Gary-Your opinion please!

Tralynn222
on 7/22/07 9:41 pm - North Port, FL
Gary, I recv'd a letter from BCBS of MI.  It states that they recv'd my request for pre-approval for lap band surgery ( I sent it over 7 months ago) and that after reviewing all my supportive documentation, their medical consultant has determined that procedure code 43770 is a benefit of my contract.  Therefore services are payable however, please keep the following facts in mind: (Here is what I don't understand and neither does my surgeon's office) - Under the terms of your plan, payment is made only under the following conditions:   a.  Preauthorization and mandatory second surgical opinion requirements have been met. What exactly does that mean?  That wasn't listed in the original letter of requirements that they sent me.  Do I need to get another surgeon's opinion even after I"ve been through the supevised diet and my PCP highly recommends the surgery for me? Any insight you can give would be very much appreciated. -Traci
j0nesy22
on 7/24/07 1:14 am
It stinks but benefits change all the time.
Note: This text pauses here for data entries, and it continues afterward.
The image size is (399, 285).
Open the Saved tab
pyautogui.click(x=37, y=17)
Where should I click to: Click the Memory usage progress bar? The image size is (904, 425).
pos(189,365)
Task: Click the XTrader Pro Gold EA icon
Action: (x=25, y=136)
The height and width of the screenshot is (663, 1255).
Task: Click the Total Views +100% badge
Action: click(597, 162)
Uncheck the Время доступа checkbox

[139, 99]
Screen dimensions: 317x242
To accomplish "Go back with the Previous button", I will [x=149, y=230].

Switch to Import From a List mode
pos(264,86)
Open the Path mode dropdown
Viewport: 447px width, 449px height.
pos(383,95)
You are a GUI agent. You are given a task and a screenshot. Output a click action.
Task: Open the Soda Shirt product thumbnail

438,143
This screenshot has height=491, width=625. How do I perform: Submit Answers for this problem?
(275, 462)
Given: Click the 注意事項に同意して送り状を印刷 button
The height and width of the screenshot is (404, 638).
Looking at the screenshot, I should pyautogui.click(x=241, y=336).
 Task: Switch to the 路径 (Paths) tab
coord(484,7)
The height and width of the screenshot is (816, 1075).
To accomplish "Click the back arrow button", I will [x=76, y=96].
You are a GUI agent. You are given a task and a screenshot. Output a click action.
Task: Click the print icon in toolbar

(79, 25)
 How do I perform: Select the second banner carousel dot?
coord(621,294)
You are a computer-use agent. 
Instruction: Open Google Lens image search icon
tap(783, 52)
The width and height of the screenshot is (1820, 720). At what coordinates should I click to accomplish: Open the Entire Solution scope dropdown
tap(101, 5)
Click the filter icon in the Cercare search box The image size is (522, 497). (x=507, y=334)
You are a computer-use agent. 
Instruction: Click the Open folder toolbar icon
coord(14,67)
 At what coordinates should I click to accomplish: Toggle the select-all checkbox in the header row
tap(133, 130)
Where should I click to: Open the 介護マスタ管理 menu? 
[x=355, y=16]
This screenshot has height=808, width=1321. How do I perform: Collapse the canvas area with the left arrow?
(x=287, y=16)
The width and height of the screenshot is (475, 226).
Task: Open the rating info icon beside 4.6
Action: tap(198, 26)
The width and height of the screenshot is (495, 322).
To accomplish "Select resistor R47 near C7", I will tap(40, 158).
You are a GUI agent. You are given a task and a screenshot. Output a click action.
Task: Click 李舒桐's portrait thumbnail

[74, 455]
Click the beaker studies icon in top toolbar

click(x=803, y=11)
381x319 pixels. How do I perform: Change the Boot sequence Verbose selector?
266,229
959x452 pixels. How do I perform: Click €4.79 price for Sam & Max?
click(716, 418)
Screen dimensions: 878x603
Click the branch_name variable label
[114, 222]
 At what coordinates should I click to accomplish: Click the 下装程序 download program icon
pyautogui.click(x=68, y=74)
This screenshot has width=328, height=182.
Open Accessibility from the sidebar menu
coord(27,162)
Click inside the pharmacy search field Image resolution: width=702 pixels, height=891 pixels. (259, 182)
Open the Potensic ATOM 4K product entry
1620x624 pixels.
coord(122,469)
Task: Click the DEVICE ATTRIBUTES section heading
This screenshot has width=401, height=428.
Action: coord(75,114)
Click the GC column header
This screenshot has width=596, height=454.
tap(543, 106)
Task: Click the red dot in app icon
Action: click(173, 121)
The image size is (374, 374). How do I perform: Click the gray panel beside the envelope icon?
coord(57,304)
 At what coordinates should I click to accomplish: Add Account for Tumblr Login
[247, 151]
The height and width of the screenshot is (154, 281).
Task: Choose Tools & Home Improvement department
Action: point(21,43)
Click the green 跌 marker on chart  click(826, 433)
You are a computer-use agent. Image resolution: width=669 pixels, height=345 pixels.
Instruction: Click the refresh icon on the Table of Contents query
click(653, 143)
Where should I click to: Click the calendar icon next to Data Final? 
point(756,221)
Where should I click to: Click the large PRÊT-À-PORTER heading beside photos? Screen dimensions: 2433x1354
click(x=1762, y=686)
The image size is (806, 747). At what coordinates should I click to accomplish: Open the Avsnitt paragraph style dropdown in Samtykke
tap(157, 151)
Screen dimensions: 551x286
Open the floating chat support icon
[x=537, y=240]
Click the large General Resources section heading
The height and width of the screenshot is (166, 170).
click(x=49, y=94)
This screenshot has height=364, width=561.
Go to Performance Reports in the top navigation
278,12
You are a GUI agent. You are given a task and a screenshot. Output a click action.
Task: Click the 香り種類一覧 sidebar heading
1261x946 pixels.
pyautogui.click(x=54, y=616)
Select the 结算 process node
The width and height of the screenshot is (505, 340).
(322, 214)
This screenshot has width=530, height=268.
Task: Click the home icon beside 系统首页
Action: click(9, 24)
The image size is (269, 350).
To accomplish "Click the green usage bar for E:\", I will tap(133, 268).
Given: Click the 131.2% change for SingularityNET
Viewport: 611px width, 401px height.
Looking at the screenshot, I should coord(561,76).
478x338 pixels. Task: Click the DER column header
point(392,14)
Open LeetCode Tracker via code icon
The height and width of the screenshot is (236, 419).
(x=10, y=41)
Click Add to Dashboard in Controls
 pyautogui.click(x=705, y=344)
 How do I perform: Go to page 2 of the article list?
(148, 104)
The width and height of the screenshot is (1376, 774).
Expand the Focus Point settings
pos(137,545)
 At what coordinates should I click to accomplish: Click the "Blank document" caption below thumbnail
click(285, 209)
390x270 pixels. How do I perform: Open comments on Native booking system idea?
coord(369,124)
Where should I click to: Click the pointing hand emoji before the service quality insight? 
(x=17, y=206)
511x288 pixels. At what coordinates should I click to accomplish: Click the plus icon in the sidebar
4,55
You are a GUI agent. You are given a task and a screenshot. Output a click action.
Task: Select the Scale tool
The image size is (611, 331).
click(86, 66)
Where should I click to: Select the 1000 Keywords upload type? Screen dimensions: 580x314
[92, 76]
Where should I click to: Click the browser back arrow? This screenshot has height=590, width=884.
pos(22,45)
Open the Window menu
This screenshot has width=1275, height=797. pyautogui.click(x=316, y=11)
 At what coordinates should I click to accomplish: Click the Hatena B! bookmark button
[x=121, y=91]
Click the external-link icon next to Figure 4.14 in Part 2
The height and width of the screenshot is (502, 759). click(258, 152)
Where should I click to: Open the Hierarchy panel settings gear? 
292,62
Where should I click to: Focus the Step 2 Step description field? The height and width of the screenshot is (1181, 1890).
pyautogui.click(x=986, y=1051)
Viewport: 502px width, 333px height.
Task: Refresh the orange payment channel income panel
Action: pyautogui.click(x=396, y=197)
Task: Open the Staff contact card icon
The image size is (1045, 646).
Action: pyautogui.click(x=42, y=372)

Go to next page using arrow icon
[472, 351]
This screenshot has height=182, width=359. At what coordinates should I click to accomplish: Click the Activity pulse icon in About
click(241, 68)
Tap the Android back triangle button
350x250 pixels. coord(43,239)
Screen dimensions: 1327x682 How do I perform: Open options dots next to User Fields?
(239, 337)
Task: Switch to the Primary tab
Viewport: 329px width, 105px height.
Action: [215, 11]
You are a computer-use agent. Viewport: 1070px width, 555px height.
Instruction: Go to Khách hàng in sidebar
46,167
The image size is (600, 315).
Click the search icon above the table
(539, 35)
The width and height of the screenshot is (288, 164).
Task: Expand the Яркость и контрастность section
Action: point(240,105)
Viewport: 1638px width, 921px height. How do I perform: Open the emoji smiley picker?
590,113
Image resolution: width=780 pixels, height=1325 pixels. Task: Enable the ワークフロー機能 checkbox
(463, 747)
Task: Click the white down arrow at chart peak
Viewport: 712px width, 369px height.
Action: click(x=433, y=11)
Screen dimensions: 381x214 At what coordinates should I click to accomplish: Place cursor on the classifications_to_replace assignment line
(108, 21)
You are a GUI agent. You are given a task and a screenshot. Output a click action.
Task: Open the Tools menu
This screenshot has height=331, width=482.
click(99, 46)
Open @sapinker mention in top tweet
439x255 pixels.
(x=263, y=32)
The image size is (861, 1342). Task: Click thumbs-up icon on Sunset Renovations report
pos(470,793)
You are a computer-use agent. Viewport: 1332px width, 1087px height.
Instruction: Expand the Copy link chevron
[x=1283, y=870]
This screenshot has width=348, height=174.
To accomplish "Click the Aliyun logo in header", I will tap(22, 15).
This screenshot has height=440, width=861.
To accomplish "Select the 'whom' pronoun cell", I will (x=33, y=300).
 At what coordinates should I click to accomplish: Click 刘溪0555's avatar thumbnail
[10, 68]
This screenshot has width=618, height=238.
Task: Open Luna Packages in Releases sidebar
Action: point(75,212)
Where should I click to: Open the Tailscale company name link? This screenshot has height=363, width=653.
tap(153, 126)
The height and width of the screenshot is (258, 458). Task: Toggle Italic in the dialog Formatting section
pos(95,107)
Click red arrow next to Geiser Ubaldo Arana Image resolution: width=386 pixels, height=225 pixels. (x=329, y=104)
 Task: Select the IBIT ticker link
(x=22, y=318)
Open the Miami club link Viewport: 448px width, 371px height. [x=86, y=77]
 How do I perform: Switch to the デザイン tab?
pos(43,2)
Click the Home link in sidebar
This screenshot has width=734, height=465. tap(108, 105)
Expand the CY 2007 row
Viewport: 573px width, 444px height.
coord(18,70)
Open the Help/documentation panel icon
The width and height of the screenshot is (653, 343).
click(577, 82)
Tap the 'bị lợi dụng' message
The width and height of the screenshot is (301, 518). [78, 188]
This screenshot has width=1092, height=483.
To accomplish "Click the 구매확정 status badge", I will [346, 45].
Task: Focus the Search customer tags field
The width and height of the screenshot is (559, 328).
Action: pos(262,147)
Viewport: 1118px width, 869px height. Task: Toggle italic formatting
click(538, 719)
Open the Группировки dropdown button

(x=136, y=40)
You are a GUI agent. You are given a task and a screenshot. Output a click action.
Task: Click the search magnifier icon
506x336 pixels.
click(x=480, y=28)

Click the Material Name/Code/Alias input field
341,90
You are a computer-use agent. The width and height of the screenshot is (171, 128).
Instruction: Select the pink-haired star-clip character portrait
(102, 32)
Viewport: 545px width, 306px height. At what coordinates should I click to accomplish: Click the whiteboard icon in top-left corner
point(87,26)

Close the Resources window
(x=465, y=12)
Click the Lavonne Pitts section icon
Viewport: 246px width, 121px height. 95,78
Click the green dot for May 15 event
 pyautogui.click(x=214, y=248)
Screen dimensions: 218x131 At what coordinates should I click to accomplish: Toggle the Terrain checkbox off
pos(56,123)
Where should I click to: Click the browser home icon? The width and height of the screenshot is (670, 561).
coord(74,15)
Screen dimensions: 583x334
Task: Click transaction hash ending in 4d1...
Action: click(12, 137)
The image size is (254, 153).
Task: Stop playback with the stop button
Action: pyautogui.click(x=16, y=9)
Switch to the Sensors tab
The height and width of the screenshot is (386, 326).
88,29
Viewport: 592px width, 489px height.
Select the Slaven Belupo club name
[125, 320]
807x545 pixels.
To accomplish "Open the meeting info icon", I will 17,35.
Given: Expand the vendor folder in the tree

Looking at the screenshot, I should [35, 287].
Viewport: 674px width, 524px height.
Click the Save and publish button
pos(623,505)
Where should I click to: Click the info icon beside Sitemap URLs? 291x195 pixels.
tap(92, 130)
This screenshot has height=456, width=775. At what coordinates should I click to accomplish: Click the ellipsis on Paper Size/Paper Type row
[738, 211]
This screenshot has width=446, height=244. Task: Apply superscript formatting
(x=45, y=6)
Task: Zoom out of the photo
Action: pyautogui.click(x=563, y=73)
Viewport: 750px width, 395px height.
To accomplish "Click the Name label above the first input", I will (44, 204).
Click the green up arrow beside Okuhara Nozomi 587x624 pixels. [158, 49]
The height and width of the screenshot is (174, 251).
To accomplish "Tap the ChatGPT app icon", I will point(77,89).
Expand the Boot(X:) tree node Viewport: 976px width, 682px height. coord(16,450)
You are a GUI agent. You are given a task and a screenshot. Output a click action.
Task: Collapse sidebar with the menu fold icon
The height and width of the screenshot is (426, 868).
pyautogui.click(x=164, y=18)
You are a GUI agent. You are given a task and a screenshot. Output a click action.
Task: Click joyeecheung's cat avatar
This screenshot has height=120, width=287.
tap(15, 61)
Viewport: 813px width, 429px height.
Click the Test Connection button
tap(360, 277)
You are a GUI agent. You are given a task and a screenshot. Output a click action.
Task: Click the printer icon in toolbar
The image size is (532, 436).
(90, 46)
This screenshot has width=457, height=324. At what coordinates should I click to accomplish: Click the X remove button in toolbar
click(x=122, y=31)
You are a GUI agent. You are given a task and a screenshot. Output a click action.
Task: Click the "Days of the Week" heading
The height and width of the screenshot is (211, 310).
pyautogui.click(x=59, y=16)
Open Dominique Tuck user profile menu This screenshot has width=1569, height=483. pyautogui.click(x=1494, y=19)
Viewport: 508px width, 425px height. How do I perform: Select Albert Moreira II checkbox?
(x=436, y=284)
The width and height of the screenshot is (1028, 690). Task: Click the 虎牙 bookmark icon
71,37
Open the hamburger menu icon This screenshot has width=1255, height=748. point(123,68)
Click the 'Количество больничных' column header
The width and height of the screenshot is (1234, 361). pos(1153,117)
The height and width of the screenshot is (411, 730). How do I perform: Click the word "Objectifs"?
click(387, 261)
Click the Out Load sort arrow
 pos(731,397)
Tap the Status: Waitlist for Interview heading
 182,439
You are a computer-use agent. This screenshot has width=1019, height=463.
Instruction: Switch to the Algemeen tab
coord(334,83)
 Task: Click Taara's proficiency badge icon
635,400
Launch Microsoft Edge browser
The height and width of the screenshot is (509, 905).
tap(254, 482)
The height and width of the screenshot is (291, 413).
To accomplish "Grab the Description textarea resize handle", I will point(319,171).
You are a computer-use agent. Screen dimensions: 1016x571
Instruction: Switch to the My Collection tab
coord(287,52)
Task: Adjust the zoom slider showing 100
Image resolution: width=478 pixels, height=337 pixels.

Working from an insurance prospective I've seen people start the whole WLS process in July and by time open enrollment in Jan. rolls around it is now excluded but I would just take that as you ARE approved but they want to see you go to another surgeon and have them agree that it is totally medically necessary for you to have it.  Consider yourself lucky if thats all you have to do!  Look at the bright side..At least you didn't get a letter stating your are denied!